Luciana, nos fale como foi o começo de sua carreira até chegar a criação do Banco de Alimentos.

Eu sou carioca e formada em economia pela PUC-Rio (Pontifícia Universidade Católica do Rio de Janeiro). A vida me trouxe para São Paulo (nunca esqueci da minha cidade maravilhosa!) Nunca superei este fato [risos]. Aqui comecei a trabalhar. Porém, desde que me conheço por gente a ideia de abandono de pessoas me incomoda. Aos 37 anos, tive um diálogo interno e me perguntei se eu ficaria só pensando ou se faria algo a respeito.

Quando você notou que o desperdício pode salvar?

Quando bati com os dados reais, ou melhor, prestei atenção: Como um país tão rico quanto o nosso, já em 1998, uma das 10 maiores economias do mundo, podia, na época, ter mais de 50 milhões de pessoas vivendo na linha da miséria (de meio salário mínimo para baixo) e 27 milhões de indigentes (sem renda alguma)? Eles comiam? Todo dia? O quê? O que era lixo para uma metade da população era a vida, a saúde, a dignidade, e a inclusão para a outra.

Acredita que as pessoas têm consciência que ao desperdiçarem toneladas diariamente, contribuem para a degradação econômica e social do nosso país, como disse há um tempo?

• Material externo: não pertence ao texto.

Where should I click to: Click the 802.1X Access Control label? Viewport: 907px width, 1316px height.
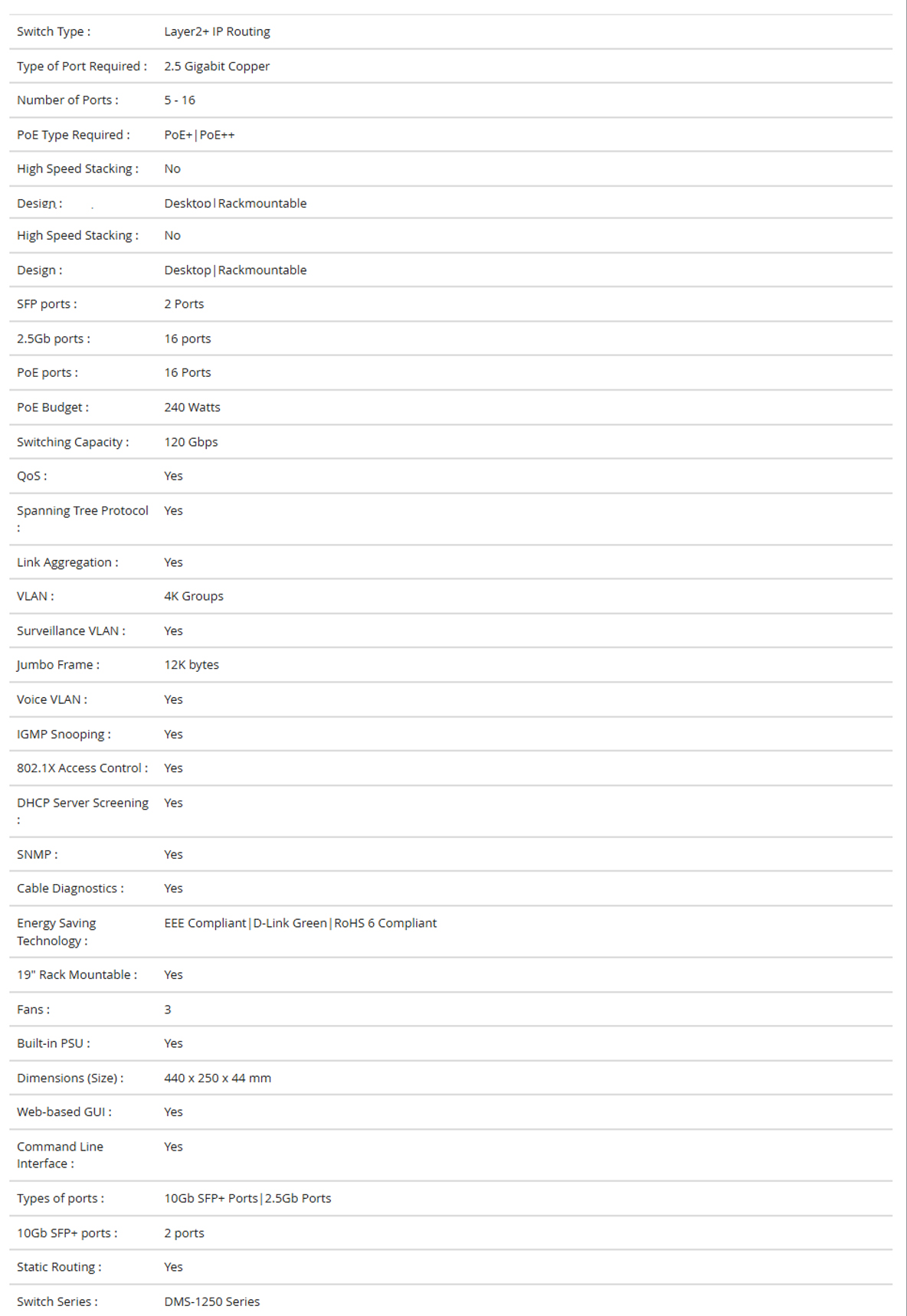tap(82, 768)

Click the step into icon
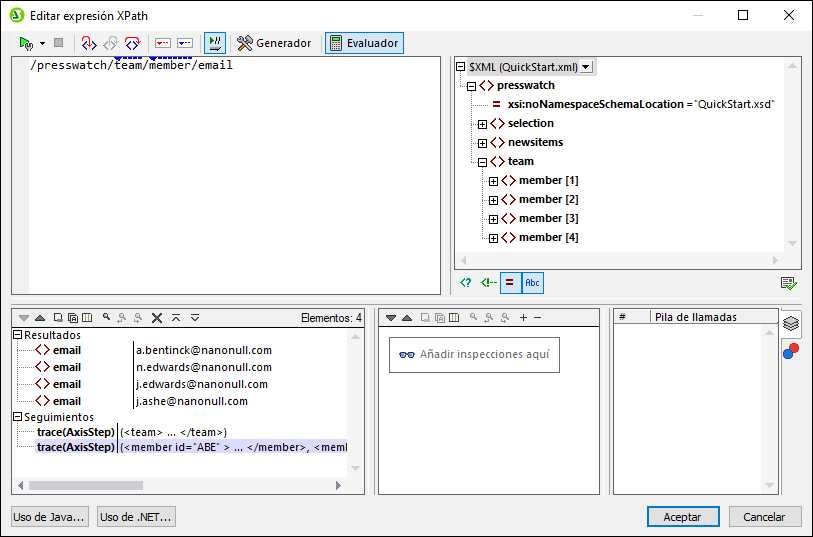[88, 43]
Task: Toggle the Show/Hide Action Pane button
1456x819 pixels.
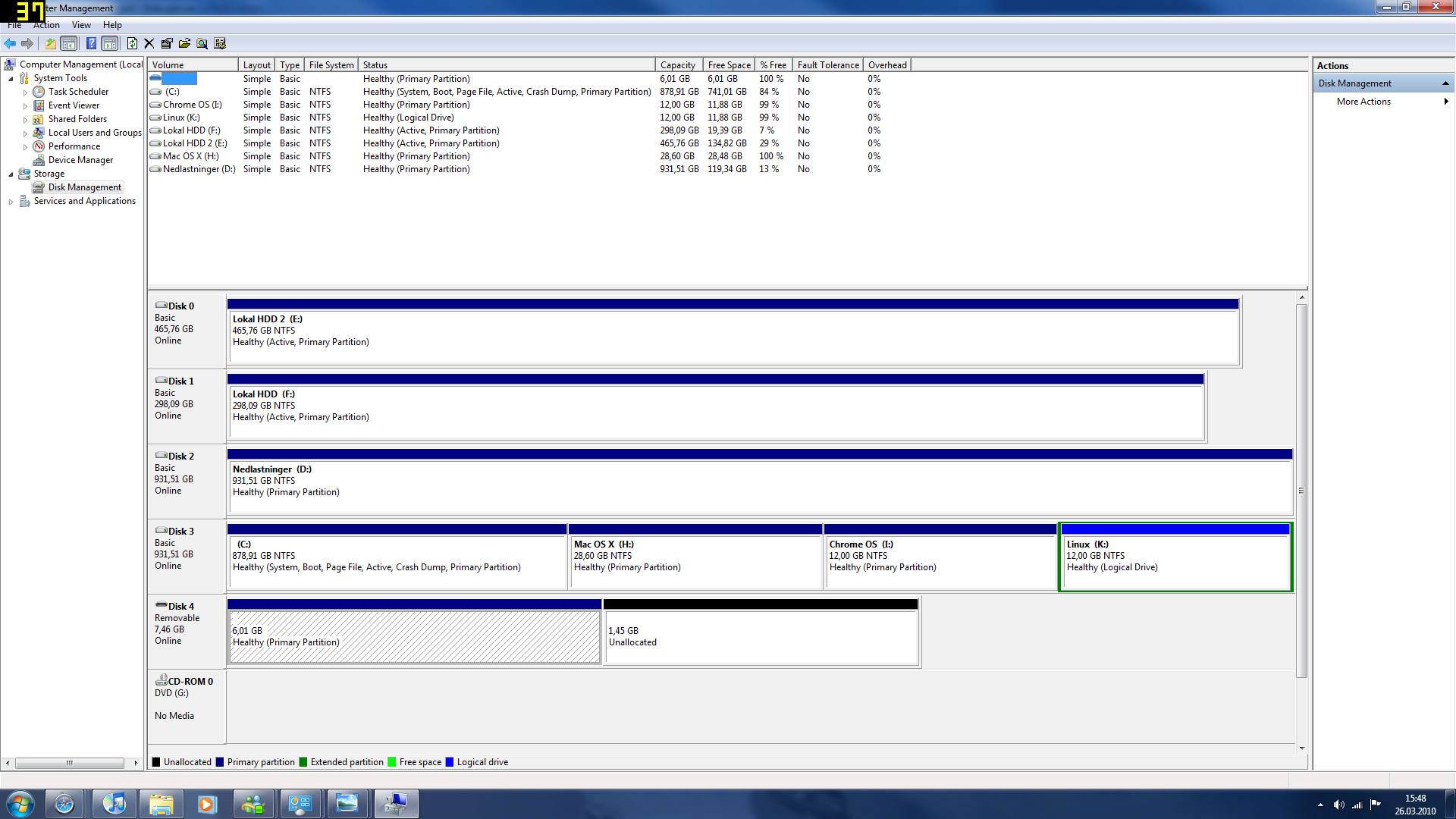Action: (x=110, y=43)
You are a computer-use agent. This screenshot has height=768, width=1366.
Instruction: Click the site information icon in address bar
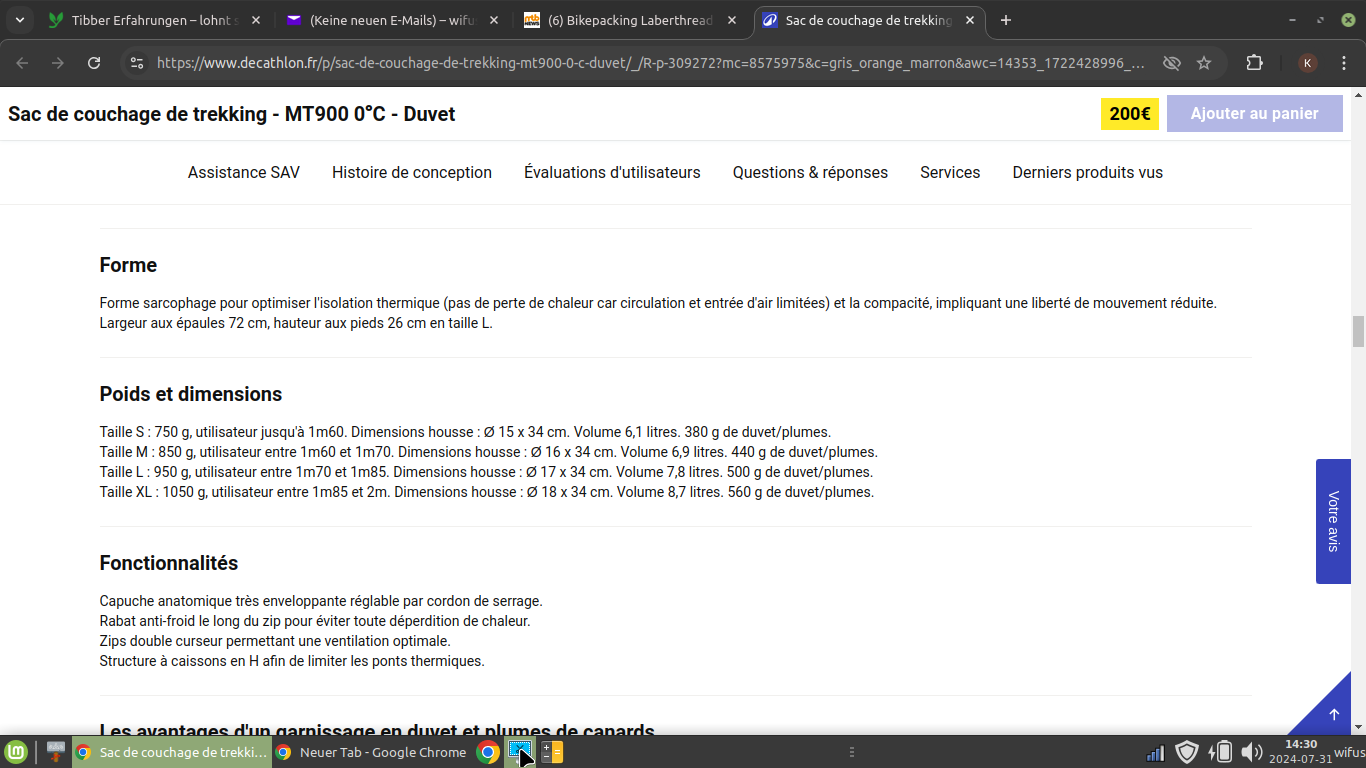coord(137,63)
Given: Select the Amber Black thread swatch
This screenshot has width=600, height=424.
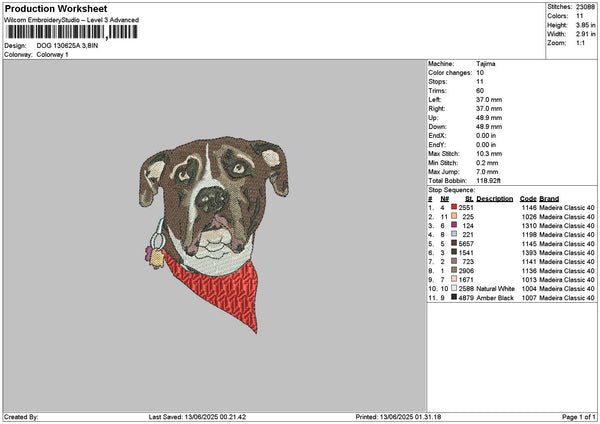Looking at the screenshot, I should [455, 297].
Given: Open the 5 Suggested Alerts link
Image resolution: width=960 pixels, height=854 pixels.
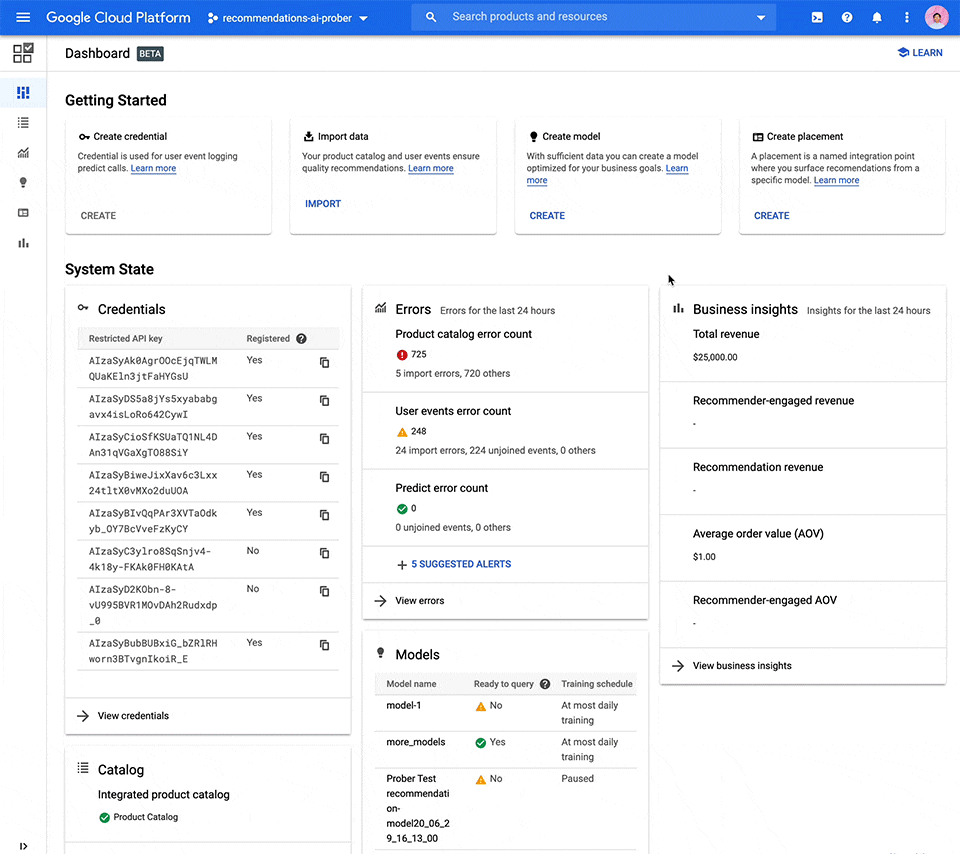Looking at the screenshot, I should click(x=460, y=565).
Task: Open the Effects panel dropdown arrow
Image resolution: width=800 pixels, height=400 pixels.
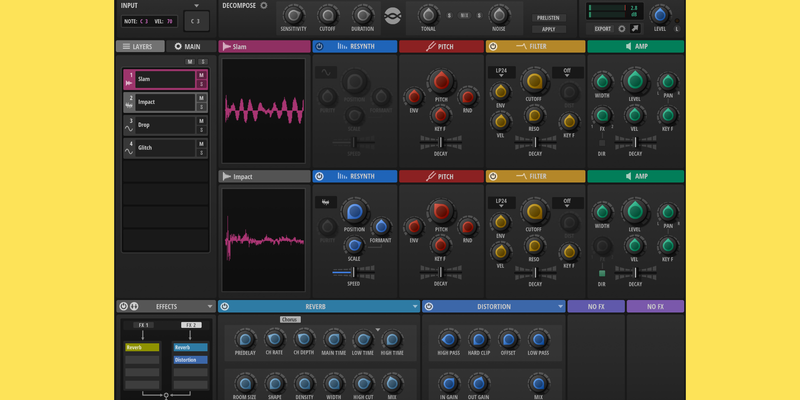Action: pos(209,307)
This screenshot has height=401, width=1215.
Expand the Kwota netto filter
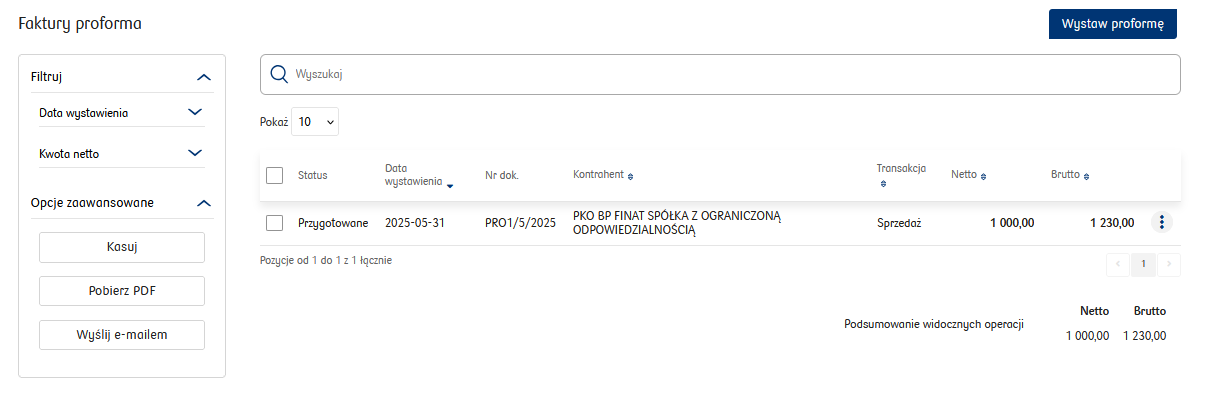pos(195,153)
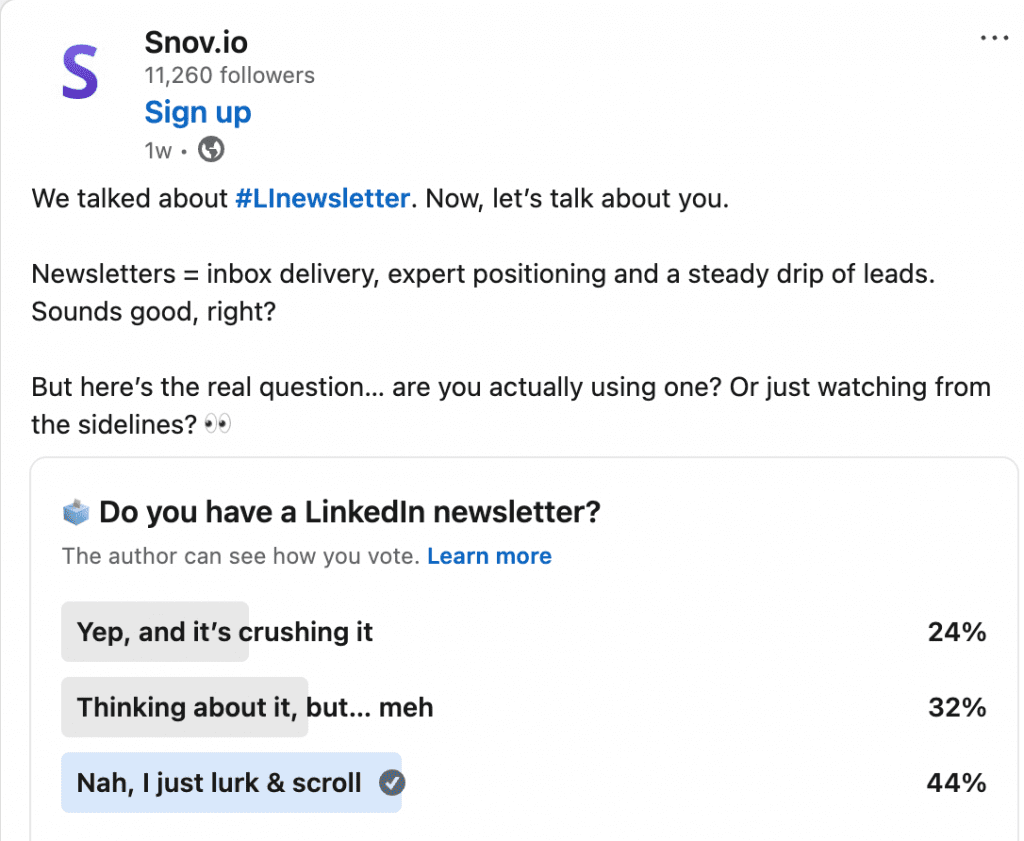Vote for "Yep, and it's crushing it"
The width and height of the screenshot is (1024, 841).
pos(225,632)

Sem dúvida há pessoas que têm consciência deste fato, mas acredito piamente que ainda não é esta consciência que prevalece na sociedade como um todo, infelizmente. É só olhar os números do Brasil e do mundo em relação à questão: degradação social, pois, se as pessoas não se alimentam bem, não se desenvolvem bem, ficam doentes, gastam mais com saúde pública, aprendem menos, produzem menos. Pessoas, crianças privadas de alimentos, muito comumente também têm questões emocionais associadas. Degradação econômica, pois, desperdiçamos milhões de recursos financeiros e recursos ambientais ao produzirmos alimentos para ter o lixo como destino, e o lixo vai se transformar em CO₂, mudando todo o clima do planeta e poluindo os lençóis freáticos, fora o desmatamento desnecessário de florestas, mais uma vez constituindo-se em prejuízo, social, econômico e ambiental. E ainda acrescento a degradação moral e ética em toda esta questão. Para ter uma ideia do que é jogado fora no mundo, é só ver o último relatório da FAO (Organização das Nações Unidas para Alimentação e Agricultura), que nos conta ser a decomposição de alimentos hoje a terceira maior fonte mundial de gás carbônico na atmosfera e se este desperdício fosse mensurado em números seria equivalente a toda riqueza gerada pelos Estados Unidos em um ano.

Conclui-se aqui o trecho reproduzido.